Thanks everyone for your input..yes I will spend the money to have the block checked out as some have suggested and I've decided new valves are the way to go so I'll probably buy the set of valves and related parts and give to the machine shop for proper fitting etc..I guess this is the right way to go with this part of it. Haven't decided on the pistons yet but I'm hoping to reuse them and replace rings and maybe even the bearings..take a look of bearing and piston pics below they seem to look ok?
In the meantime I'm having a hell of a time getting these valves out. Got the first on out fairly easy and spent nearly the entire day today trying to get the second one out..so I've decided to ask for help (again).
Please take a look at the pic below to try to see what I'm doing wrong..I can't get that retainer(horse shoe clip) to come out with a fully compressed valve spring..I'm losing this battle. Please help. Thanks
Last edited by F-1; May 19, 2016 at 03:49 PM.
Reason: made addition
First thing is to get her cleaned and MPI'd. I don't want to scare you, but the #6 cylinder appears to have an indication from the cylinder to the intake valve. It has to be cleaned, maybe it is just the carbon.
If you want her to run cool, getting the water passages cleaned is paramount. Four ring pistons are what it came with, but 3 ring Pistons have less friction heat.
I recommend you get an engine stand support bracket from Stumpys Fab Works that supports the block at the exhaust manifold bolt holes. It will make life a lot easier.

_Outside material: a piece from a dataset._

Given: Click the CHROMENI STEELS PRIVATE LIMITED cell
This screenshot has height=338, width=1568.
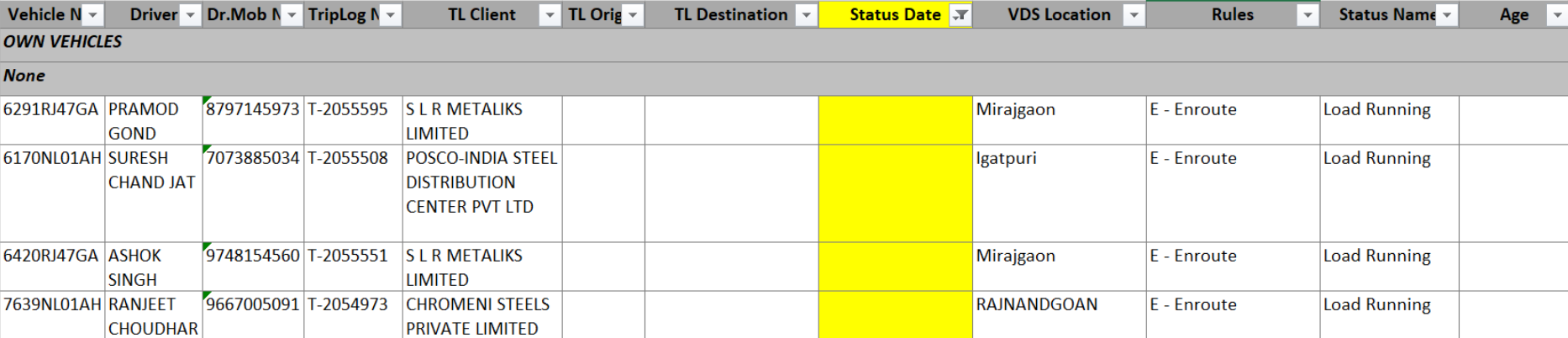Looking at the screenshot, I should point(477,315).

It appears you have the bearing shells mixed up (not with the rod/cap they came out of), so you have to replace them. They don't look awful, but clearly worn too. What was your oil pressure before? What U/S is marked on the backs of the shells? Is there a date on them too?

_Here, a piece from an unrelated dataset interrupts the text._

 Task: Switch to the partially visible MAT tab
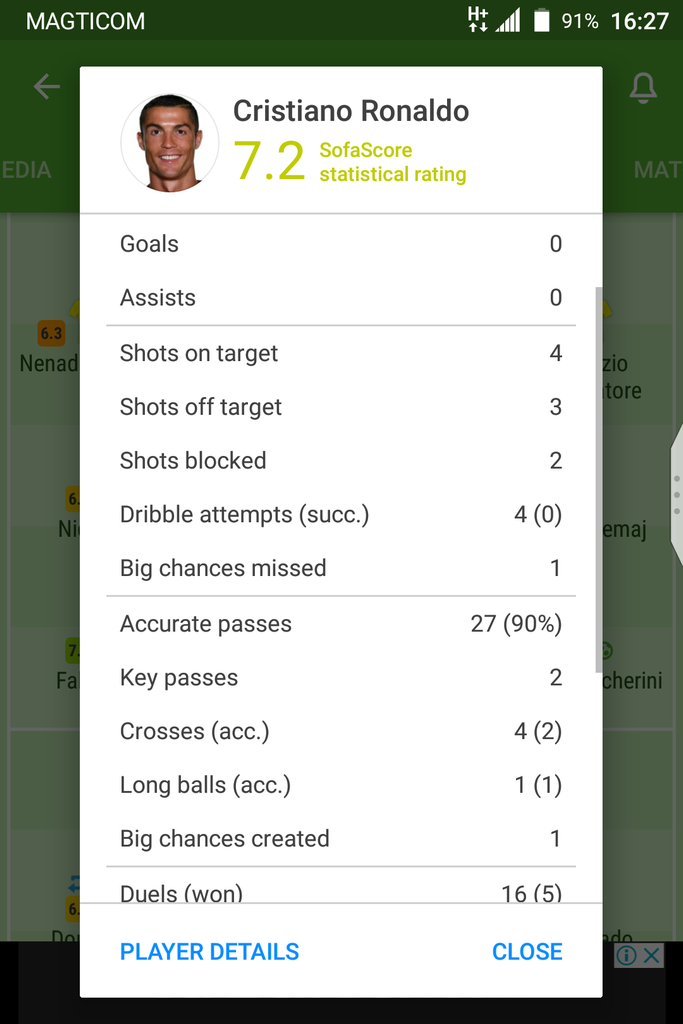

The other bearings not mentioned yet, how are your cam bearings? In a stock engine with frequently changed oil they last forever. In an abused or neglected engine they are shot. Since oil goes through the cam bearings before it goes to the crank and rods, if your cam bearings are worn you have low oil pressure. Be careful about just pulling out and trashing the existing cam bearings, occasionally oversize OD cam bearings are found in a block and replacements are not available. In that case you hope the ID is good and you reuse the old bearings. Actually anytime the ID is good and no issues are noted you can reuse the old cam bearings.
Yeah..my oil pressure always sat around a low 30 psi..bothered me since I read it should be around 50 psi..temp always a problem but assumed there was an issue with the senders.
Hey guys..you're throwing a lot at me and I appreciate it..believe me if I don't understand all the jargon..ie: "clogs in the throws" or something like that I research it usually that same evening..just be patient with me I really want to understand this stuff..I'm having a blast!!!
I'm going to replace those bearings and rings..but I'm hoping to salvage the pistons so i don't have to spend $$ on piston cylinder rework. This truck is a driver. I drove it for 2 years until my wiring harness burned up. I decided then it was time to begin my restoration project. So here I am a.. "first timer"" appreciate your support. Thanks.
BTW..how do you get that cam out?? looks complicated.
Getting the cam out is the easy part, it slides out the front of the engine. Removing everything else so you can get the cam out is the hard part. You need to remove all the other parts of the valve train first. Basically when tearing the engine down the cam is the last thing your remove.